== Work item ==
Among the entries, how many lines hold the word "using"? Respond with that number only.

Start of Data extracts

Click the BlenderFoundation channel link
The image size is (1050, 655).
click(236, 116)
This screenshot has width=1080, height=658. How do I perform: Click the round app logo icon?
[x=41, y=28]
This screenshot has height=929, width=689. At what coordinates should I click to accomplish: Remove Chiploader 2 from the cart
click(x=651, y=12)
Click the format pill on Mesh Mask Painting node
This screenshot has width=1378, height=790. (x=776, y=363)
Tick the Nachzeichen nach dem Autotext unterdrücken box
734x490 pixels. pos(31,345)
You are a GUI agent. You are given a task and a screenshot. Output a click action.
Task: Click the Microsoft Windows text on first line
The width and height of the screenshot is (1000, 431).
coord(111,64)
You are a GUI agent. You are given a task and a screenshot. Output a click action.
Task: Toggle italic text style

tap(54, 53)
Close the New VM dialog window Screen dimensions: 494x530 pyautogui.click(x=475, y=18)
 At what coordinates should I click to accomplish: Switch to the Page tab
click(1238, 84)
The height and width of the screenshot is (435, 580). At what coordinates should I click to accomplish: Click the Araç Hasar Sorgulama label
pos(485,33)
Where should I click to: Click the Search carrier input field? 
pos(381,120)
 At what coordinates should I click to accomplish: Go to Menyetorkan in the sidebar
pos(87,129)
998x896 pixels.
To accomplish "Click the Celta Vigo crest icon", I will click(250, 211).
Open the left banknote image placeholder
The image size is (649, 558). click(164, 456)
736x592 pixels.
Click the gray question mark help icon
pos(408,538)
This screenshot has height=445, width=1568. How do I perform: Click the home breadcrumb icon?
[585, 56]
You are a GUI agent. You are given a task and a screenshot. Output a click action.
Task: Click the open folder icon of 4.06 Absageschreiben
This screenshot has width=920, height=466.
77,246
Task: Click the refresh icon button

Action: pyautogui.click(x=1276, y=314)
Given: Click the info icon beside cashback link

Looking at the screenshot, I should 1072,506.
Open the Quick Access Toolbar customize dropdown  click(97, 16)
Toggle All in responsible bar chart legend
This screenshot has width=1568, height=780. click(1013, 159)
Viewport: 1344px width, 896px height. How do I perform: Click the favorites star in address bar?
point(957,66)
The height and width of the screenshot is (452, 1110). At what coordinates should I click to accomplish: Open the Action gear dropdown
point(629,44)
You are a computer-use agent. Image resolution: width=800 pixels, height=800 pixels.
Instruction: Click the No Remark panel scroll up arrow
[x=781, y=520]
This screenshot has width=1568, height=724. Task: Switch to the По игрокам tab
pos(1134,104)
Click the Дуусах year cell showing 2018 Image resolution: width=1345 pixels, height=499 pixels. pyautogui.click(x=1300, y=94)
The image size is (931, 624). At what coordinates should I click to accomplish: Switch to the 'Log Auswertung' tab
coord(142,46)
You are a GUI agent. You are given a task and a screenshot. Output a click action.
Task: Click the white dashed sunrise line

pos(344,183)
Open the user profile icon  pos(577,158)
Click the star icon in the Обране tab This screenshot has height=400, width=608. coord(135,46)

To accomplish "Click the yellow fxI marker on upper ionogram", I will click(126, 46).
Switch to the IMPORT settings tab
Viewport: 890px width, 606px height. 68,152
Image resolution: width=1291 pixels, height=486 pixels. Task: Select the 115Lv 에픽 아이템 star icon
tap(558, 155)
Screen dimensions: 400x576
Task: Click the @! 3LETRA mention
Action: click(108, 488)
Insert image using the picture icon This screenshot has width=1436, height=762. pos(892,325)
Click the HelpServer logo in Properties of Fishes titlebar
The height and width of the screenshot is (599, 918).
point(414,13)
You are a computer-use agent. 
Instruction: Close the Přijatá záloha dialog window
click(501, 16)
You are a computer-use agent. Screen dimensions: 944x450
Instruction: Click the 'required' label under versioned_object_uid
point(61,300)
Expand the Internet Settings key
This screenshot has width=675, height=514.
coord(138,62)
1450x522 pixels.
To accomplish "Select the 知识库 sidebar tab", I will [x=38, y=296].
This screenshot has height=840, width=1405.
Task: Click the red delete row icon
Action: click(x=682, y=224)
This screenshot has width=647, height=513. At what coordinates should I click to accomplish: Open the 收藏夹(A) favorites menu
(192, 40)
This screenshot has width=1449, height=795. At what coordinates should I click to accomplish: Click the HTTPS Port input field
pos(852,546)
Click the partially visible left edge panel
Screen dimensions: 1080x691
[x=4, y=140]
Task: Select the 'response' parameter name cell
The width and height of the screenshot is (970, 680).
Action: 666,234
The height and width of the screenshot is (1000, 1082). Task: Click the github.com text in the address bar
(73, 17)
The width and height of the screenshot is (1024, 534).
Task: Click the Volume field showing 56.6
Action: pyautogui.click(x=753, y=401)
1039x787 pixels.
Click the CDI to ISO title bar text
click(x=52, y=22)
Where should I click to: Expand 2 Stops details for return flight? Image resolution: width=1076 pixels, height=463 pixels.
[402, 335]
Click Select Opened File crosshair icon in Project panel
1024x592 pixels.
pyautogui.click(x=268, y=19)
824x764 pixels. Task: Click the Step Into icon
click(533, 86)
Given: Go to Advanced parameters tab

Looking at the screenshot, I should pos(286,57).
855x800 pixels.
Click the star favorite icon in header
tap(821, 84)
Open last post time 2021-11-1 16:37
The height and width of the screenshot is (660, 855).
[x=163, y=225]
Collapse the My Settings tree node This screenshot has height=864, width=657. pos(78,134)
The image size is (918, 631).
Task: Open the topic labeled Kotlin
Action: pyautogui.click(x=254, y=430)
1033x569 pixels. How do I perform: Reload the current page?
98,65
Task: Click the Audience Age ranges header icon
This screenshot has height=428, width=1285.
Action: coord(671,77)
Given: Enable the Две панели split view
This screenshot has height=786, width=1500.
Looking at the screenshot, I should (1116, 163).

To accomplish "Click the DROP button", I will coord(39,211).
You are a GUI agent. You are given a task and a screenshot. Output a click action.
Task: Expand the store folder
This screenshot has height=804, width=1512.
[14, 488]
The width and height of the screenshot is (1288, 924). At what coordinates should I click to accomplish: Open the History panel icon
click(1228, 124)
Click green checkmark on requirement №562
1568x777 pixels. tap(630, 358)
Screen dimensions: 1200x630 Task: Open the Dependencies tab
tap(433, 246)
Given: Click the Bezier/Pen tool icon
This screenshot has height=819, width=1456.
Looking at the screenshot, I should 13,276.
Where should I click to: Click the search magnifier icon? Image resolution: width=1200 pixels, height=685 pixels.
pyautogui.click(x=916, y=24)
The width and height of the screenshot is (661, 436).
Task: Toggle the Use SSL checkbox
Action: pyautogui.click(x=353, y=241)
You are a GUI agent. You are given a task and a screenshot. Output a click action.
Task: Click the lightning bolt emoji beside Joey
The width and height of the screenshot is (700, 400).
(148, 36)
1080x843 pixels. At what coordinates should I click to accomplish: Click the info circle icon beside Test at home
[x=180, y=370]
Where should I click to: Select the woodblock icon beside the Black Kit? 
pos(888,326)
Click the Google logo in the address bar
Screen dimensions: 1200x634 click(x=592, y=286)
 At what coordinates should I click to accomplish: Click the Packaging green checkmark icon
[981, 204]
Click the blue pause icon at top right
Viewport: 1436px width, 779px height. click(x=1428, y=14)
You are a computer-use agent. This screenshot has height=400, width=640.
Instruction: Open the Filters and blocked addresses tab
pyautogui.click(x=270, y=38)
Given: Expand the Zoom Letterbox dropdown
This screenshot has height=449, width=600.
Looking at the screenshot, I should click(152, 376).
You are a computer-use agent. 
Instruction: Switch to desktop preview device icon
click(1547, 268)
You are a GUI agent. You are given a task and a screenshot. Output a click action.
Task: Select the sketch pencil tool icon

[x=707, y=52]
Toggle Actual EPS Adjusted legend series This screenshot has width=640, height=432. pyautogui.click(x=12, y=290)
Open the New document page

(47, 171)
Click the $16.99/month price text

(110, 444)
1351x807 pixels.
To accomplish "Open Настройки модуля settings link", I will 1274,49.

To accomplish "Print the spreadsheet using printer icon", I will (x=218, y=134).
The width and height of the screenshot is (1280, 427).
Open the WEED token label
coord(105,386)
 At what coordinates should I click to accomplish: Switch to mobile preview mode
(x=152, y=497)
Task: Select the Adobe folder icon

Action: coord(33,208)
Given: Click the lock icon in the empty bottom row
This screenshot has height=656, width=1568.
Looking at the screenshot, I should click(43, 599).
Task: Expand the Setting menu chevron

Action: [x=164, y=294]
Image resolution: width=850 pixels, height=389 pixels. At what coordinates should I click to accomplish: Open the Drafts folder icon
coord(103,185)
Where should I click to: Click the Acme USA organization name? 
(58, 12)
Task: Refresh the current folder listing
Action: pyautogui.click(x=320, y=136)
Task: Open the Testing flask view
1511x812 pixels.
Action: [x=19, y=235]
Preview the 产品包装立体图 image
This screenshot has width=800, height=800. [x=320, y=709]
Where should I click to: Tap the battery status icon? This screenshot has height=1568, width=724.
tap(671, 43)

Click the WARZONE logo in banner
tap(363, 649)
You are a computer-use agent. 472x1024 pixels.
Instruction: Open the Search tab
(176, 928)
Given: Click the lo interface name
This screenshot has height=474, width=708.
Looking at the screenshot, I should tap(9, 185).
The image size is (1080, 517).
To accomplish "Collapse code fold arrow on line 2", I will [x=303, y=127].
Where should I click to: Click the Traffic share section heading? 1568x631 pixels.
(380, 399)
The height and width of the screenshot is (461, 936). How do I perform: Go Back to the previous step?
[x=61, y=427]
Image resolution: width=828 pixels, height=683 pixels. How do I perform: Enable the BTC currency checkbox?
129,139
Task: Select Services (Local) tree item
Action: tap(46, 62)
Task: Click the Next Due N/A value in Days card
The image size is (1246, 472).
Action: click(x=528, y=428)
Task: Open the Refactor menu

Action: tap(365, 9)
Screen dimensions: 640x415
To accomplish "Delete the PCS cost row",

End of Data extracts

== Result ==
2